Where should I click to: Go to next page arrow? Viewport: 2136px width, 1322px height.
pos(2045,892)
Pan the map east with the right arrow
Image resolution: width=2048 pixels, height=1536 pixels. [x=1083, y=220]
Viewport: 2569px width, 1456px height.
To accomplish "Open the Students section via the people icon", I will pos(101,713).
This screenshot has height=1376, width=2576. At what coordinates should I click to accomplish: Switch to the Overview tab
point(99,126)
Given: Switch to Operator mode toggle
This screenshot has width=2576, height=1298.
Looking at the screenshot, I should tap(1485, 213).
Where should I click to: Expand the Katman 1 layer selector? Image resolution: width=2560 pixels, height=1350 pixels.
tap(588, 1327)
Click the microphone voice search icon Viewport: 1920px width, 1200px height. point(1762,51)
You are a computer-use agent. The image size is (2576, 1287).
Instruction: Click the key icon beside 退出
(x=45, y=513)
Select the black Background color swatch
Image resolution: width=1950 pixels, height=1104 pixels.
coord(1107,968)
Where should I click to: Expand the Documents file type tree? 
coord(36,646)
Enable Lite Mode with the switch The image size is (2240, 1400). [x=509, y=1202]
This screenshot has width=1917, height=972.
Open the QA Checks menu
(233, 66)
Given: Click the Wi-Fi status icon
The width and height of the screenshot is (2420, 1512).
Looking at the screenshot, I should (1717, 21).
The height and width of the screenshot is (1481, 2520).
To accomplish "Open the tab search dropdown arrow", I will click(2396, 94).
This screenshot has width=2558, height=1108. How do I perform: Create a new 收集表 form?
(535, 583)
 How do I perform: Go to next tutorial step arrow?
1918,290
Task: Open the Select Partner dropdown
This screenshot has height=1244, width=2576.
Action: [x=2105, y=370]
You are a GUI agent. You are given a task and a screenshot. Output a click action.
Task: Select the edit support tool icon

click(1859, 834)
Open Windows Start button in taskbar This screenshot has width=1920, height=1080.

━━━━━━━━━━━━━━━━━━━━━━━━━━━━━━

Each line from the one holding "This screenshot has width=1917, height=972." down to the end of the records above is to be repeated exactly; no other line belongs in the reply.

Response for this exercise:
This screenshot has width=1917, height=972.
Open the QA Checks menu
(233, 66)
Given: Click the Wi-Fi status icon
The width and height of the screenshot is (2420, 1512).
Looking at the screenshot, I should (1717, 21).
The height and width of the screenshot is (1481, 2520).
To accomplish "Open the tab search dropdown arrow", I will click(2396, 94).
This screenshot has width=2558, height=1108. How do I perform: Create a new 收集表 form?
(535, 583)
 How do I perform: Go to next tutorial step arrow?
1918,290
Task: Open the Select Partner dropdown
This screenshot has height=1244, width=2576.
Action: [x=2105, y=370]
You are a GUI agent. You are given a task and a screenshot. Output a click action.
Task: Select the edit support tool icon

click(1859, 834)
Open Windows Start button in taskbar This screenshot has width=1920, height=1080.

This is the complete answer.